Why we can't do without engineers

Against increasingly bleak predictions of economic woe, the UK manufacturing industry is growing

Against an unsettling backdrop of spiralling fuel costs, plummeting house prices and increasingly bleak predictions of economic woe, here is some good news: the UK manufacturing industry is growing.



And while this growth — 0.1 per cent in April, says the

Office for National Statistics

and the manufacturing industry — is hardly a boom, it's preferable to the wailing and gnashing of teeth emanating from the darker corners of the UK's economy.



The prime reason for this relative success is simple, and it's laid bare on most pages of every issue of this magazine: unlike the money-men shuffling around notional amounts of money, and the financial services companies pushing products that no-one wants or needs, engineers make things — tangible things that people both want and need.
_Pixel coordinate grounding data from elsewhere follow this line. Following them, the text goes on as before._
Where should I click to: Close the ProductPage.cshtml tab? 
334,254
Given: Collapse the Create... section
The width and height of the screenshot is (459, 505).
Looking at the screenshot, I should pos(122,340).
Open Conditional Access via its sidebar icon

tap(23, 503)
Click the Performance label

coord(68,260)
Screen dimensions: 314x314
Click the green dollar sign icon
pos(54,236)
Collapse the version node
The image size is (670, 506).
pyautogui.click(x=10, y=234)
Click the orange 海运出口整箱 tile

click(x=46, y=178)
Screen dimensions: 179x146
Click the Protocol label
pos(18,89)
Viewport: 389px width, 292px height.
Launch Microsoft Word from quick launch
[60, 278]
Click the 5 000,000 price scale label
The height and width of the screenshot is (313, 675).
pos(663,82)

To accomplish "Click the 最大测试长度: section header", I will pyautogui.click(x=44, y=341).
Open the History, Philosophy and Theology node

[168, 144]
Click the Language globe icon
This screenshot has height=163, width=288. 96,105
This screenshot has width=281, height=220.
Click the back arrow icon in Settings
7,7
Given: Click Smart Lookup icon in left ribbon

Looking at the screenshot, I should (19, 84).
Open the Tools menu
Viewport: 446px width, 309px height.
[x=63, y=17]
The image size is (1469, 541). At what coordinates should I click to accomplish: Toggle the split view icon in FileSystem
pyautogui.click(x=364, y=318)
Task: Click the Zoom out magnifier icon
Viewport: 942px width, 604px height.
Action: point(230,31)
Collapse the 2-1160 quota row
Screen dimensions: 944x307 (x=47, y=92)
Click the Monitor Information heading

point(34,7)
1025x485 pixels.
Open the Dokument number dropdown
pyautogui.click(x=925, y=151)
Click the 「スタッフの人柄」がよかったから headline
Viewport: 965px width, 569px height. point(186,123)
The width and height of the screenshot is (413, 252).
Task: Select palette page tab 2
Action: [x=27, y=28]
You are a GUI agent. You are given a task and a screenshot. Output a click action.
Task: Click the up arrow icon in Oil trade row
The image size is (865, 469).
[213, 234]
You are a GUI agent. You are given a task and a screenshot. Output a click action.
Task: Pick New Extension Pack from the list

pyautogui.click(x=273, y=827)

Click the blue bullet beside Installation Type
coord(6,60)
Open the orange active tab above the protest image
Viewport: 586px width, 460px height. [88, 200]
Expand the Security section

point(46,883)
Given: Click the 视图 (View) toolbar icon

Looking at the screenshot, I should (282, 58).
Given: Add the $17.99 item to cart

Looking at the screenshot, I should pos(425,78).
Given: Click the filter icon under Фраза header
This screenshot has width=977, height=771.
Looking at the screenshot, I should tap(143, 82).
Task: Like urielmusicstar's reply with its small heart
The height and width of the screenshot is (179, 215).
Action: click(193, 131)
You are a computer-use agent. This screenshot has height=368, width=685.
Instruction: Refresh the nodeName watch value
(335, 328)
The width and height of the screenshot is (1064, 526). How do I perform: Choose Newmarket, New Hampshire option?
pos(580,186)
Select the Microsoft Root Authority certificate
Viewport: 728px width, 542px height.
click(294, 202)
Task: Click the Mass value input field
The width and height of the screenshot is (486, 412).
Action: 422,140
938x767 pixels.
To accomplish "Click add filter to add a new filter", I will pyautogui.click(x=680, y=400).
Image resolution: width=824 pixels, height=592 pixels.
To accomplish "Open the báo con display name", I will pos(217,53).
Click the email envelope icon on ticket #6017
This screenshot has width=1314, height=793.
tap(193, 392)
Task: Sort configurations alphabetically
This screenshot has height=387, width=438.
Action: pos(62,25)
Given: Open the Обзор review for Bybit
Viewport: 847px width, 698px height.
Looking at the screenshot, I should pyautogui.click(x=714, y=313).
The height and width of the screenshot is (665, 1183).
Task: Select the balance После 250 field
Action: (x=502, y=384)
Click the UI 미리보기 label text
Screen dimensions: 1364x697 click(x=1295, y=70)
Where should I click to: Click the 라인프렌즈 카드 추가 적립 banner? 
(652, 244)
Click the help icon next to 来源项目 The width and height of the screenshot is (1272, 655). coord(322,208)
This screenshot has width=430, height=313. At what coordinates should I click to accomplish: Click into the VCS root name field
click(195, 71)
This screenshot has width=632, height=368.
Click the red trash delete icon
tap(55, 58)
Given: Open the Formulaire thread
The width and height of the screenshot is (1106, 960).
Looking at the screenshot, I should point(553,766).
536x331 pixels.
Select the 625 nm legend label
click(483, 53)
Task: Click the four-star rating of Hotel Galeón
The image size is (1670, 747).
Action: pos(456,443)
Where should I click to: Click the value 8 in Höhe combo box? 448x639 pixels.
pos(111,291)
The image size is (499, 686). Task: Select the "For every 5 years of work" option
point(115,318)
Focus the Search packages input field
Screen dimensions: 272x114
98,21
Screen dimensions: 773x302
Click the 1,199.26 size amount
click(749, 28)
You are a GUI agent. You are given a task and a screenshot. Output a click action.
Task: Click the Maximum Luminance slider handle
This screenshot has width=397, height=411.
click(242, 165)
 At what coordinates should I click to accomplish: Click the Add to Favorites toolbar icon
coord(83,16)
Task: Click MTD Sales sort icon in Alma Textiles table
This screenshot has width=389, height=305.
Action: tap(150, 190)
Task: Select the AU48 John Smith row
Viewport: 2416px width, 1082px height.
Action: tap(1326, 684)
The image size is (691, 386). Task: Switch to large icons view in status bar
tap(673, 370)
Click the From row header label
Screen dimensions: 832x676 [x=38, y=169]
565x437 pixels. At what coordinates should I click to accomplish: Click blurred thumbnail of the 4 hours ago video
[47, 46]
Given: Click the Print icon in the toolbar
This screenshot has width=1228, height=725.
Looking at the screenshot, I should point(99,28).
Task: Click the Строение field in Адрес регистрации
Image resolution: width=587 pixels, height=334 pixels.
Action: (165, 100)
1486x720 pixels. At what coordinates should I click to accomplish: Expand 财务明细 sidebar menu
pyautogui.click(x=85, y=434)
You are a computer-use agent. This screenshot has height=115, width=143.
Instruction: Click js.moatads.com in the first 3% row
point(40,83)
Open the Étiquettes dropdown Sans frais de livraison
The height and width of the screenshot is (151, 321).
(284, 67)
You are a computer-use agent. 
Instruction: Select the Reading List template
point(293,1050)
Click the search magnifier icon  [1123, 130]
Perhaps the key word here is 'need'. While few of us will shed tears at the thought of a few grotesquely remunerated bankers falling on harder times, the world cannot do without engineering. Without engineers the lights go off. The trains stop running. The hospitals shut down. The supermarket shelves lie empty. And ultimately, humans are deprived of the basic necessities required for survival.



While this may sound melodramatic, as our interview with civil engineer and aid worker Dr Robert Hodgson shows, it is frequently engineers who dominate the relief operations in disaster-struck areas of the world.



From ensuring drinking water is kept uncontaminated, to restoring communications and reopening the infrastructure required to get food to starving people, Hodgson's compelling picture of the role of engineers in a crisis is a reminder of the relationship between engineering endeavour and human survival.



Elsewhere in this issue, from a Swiss engineer's efforts to bring low-cost solar power to the masses, to the growing promise of swarming robots for search and rescue and life-saving surgery, there are further examples of the part to be played by engineers in addressing some of the big questions facing society.



Indeed, while politicians are concerned primarily with being re-elected and scientists present the facts but are often wary of taking responsibility, there is a good argument that engineers, who are typically adept at straddling disciplines, are better placed than anyone to get the job done.



While it would be foolish and wrong to suggest that the sector is immune to the troughs of the global economic climate, it is certainly gratifying that a career that offers the chance to make the world a better place is for once looking more attractive than a job in the world of high finance.